One of the biggest dietary fads at the moment is the keto and paleo diets, both of which advocate a high level of meat. An Australian randomised study compared people eating a typical local diet with those on a Paleo diet. The researchers measured TMAO, a compound created by the body after eating red meat. TMAO has been linked with atherosclerosis of the blood vessels, blood clots and scarring of the tissue of both the kidney and the heart. The study revealed that levels of TMAO were higher in those on the Paleo diet than those on the typical local diet.

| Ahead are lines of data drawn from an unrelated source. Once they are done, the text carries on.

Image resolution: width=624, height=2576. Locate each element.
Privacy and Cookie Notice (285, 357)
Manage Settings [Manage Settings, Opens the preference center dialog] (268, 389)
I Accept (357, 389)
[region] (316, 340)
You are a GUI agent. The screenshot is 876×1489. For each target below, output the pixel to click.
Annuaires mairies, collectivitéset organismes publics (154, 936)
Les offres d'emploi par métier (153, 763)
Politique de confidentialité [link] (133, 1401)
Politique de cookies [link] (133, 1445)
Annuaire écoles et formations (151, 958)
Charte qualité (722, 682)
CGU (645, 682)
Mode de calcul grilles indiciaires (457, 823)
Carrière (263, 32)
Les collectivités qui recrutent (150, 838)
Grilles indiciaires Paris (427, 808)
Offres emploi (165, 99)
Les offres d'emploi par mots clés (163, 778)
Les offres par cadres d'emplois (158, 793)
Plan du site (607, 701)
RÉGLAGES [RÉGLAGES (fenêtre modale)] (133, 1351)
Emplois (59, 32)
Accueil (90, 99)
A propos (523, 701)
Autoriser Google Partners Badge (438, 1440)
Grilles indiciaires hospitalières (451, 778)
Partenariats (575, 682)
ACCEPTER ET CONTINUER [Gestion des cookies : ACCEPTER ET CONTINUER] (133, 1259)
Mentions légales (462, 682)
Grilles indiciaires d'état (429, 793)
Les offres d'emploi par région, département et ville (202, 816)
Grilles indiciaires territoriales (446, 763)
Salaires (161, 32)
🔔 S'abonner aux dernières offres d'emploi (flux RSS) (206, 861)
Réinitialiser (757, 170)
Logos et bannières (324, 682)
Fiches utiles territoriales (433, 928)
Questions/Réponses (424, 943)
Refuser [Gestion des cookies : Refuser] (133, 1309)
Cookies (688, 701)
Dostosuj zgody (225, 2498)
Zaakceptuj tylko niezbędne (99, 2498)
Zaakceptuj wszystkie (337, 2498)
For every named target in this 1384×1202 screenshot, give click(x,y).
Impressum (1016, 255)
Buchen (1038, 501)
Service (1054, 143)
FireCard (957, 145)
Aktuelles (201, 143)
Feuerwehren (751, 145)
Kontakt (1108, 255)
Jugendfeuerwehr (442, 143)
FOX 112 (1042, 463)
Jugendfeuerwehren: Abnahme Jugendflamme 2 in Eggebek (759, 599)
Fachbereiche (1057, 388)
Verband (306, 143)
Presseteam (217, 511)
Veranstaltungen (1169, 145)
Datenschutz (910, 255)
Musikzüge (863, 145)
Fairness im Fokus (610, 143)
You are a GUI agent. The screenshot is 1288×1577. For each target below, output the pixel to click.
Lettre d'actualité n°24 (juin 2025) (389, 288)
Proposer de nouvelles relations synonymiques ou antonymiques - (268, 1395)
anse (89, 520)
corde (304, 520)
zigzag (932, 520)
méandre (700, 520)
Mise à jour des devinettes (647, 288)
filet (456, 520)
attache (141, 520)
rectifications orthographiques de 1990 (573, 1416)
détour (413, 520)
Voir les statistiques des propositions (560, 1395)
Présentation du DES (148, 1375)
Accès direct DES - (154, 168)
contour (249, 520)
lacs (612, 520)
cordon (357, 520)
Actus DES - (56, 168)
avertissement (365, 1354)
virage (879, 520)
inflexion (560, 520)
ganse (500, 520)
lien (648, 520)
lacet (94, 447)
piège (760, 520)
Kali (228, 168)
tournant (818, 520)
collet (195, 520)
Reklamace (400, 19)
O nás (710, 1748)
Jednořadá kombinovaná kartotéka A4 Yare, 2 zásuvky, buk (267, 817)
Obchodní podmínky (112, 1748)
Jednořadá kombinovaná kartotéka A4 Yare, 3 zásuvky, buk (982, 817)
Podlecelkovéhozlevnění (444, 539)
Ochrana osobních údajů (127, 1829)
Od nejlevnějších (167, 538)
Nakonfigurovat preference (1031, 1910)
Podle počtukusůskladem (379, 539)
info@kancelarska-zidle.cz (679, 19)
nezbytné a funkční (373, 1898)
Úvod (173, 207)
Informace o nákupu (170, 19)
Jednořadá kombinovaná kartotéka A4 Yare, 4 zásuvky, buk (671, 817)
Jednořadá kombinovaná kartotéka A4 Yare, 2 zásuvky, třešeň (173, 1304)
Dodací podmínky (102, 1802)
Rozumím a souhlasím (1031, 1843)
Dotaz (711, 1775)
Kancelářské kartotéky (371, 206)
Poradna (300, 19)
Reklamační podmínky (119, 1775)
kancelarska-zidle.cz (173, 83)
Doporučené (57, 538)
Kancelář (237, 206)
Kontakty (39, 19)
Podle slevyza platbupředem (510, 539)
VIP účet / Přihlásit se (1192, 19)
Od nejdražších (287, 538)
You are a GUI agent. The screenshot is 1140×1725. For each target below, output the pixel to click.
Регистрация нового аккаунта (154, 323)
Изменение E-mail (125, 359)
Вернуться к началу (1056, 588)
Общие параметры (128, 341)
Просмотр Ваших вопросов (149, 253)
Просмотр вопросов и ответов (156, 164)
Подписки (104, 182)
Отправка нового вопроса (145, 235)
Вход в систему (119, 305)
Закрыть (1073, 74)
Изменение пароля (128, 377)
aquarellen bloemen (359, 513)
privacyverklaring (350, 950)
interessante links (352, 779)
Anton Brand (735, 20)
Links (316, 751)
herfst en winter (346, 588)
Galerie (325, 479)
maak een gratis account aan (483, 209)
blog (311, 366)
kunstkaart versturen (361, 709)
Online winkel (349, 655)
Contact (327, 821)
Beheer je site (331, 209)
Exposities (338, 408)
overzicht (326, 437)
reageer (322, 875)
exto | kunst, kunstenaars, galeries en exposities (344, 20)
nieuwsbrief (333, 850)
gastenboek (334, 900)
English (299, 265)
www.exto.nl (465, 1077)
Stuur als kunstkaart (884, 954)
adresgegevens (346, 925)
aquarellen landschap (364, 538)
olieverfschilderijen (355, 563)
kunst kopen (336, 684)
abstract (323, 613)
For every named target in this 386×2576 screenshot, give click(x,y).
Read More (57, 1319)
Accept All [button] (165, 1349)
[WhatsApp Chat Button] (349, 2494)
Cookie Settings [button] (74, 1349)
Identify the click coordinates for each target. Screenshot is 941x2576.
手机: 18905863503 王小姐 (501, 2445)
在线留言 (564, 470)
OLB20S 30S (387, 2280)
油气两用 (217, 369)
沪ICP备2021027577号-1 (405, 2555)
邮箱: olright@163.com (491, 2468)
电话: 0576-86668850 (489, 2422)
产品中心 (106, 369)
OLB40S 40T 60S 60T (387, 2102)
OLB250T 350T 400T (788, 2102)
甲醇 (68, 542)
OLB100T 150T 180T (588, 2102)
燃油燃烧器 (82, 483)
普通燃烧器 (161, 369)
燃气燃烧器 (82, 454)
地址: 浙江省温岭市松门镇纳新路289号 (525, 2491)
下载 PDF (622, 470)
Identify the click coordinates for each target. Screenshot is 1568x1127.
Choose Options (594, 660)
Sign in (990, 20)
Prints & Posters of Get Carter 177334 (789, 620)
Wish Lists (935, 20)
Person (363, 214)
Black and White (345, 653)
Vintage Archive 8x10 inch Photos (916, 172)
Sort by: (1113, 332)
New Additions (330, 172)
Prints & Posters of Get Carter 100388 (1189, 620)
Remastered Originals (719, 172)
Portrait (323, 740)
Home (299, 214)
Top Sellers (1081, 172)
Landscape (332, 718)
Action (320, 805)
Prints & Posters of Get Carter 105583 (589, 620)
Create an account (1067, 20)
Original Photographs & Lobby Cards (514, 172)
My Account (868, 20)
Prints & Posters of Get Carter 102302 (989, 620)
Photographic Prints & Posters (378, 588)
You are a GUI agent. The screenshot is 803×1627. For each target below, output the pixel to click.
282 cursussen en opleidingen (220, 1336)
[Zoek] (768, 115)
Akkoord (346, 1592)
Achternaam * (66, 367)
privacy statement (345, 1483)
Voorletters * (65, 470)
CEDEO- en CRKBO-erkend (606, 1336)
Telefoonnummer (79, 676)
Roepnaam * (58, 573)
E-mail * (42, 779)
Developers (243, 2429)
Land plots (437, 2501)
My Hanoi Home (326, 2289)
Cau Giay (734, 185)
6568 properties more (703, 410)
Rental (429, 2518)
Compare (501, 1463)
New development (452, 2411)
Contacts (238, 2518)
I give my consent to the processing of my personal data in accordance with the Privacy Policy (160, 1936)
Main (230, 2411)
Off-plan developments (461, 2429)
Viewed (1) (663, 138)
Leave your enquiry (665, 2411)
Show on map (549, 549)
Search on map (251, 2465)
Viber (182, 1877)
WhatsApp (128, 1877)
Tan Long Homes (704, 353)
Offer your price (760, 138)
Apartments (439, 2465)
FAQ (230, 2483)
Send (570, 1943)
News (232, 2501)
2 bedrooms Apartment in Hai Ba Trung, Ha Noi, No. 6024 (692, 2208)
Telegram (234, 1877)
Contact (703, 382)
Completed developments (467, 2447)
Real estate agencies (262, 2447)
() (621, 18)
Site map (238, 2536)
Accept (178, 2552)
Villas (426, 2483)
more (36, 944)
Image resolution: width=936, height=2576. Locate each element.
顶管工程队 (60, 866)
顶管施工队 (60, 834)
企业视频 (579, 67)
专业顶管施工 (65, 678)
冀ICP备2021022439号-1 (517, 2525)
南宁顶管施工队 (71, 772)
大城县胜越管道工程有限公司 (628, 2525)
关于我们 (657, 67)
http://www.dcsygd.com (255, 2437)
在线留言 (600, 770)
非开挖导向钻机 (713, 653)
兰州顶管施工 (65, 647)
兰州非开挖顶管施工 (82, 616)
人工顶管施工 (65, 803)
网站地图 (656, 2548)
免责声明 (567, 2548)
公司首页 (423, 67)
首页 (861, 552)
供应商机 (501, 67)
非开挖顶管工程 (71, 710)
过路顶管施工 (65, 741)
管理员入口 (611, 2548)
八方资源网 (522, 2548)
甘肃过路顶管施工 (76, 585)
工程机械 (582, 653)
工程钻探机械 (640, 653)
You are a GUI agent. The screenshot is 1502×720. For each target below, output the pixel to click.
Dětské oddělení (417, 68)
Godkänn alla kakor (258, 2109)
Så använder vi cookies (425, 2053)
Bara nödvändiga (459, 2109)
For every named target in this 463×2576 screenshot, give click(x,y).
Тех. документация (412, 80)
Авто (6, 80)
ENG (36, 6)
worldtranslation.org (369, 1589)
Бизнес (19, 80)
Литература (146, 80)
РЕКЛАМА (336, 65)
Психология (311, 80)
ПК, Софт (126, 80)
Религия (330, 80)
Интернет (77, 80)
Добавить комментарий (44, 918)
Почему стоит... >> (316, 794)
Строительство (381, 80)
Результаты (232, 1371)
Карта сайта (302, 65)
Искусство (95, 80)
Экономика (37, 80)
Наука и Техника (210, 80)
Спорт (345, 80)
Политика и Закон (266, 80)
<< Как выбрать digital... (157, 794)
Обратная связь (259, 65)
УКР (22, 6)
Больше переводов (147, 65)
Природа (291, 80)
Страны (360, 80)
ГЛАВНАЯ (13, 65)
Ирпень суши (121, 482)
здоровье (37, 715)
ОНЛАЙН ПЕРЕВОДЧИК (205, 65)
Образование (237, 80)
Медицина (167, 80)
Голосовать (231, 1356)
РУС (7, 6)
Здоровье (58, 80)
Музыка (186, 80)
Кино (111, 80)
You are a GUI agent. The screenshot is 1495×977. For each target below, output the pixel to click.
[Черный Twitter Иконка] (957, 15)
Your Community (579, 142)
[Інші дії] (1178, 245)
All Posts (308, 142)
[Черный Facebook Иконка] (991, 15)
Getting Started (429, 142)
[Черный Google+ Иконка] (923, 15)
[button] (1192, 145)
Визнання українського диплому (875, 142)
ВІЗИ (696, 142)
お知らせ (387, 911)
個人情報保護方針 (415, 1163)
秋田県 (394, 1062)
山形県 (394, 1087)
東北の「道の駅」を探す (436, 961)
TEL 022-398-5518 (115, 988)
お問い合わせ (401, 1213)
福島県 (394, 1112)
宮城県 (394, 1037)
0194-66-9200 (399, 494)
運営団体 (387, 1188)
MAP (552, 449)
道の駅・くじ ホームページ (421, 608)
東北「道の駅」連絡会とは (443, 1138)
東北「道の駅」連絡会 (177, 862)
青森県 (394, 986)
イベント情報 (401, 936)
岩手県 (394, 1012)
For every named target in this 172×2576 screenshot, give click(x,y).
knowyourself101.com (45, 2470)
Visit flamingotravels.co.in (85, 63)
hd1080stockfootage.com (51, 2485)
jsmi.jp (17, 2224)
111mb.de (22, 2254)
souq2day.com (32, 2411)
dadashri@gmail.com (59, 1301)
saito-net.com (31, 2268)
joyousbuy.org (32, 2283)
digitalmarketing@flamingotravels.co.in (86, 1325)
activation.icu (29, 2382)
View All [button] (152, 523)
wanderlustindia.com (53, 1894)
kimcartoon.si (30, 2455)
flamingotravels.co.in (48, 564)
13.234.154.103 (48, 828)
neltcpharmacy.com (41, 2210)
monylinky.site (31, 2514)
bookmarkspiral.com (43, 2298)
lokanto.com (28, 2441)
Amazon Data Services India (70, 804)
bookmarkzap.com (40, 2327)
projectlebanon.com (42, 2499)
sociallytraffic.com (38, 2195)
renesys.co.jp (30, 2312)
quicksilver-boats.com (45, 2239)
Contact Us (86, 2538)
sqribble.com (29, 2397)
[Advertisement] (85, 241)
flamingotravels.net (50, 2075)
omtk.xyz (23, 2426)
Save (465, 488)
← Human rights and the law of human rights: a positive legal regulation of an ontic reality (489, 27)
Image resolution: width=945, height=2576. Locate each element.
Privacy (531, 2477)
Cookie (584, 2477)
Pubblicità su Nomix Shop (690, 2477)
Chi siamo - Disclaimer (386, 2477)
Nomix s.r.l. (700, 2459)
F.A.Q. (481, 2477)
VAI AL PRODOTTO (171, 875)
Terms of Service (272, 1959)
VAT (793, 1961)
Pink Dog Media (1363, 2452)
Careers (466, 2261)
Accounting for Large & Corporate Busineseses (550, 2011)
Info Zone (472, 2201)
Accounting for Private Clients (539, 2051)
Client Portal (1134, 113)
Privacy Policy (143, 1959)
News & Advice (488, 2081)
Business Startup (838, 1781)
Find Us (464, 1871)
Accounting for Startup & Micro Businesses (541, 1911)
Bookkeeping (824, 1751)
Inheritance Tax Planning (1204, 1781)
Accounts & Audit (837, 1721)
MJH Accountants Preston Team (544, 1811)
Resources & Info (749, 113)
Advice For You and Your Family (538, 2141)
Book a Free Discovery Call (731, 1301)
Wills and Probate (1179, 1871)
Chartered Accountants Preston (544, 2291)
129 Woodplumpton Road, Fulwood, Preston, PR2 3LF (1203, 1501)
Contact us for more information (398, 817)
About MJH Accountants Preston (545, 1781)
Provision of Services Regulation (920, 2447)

While many believe that genetics play a big role in heart disease, it is a smaller one than might be imagined. According to Alona Pulde, MD and co-author of The Forks Over Knives Plan and The Whole Foods Diet, “If you have heart disease and your parents had it, the primary common link is not your genetics, but that you all likely ate and still eat the same food…The problem with these kinds of chronic ailments rests primarily in the fact that animal products and oils have been eaten across the generations. If you change what you eat, you have a good chance of changing your destiny.”
REFERENCES:
[i] Robert A. Vogel, Mary C. Corretti, and Gary D. Plotnick, “The Postprandial Effect of Components of the Mediterranean Diet on Endothelial Function,” Journal of the American College of Cardiology 36 (November 1, 2000): 1455–60. AND Blankenhorn DH1, Johnson RL, Mack WJ, el Zein HA, Vailas LI. The influence of diet on the appearance of new lesions in human coronary arteries. JAMA. 1990 Mar 23-30;263(12):1646-52
[ii] N. F. Chu, D. Spiegelman, J. Yu, N. Rifai, G. S. Hotamisligil, and E. B. Rimm, “Plasma Leptin Concentrations and Four-Year Weight Gain Among US Men,” International Journal of Obesity and Related Metabolic Disorders 25 (March 2001): 346–53; N. F. Chu, M. J. Stampfer, D. Spiegelman, N. Rifai, G. S. Hotamisligil, and E. B. Rimm, “Dietary and Lifestyle Factors in Relation to Plasma Leptin Concentrations Among Normal Weight and Overweight Men,” International Journal of Obesity and Related Metabolic Disorders 25 (January 2001): 106–14; Motonaka Kuroda, Masanori Ohta, Tatsuya Okufuji, et al., “Frequency of Soup Intake and Amount of Dietary Fiber Intake Are Inversely Associated with Plasma Leptin Concentrations in Japanese Adults,” Appetite 54, no. 3 (June 2010): 538–43.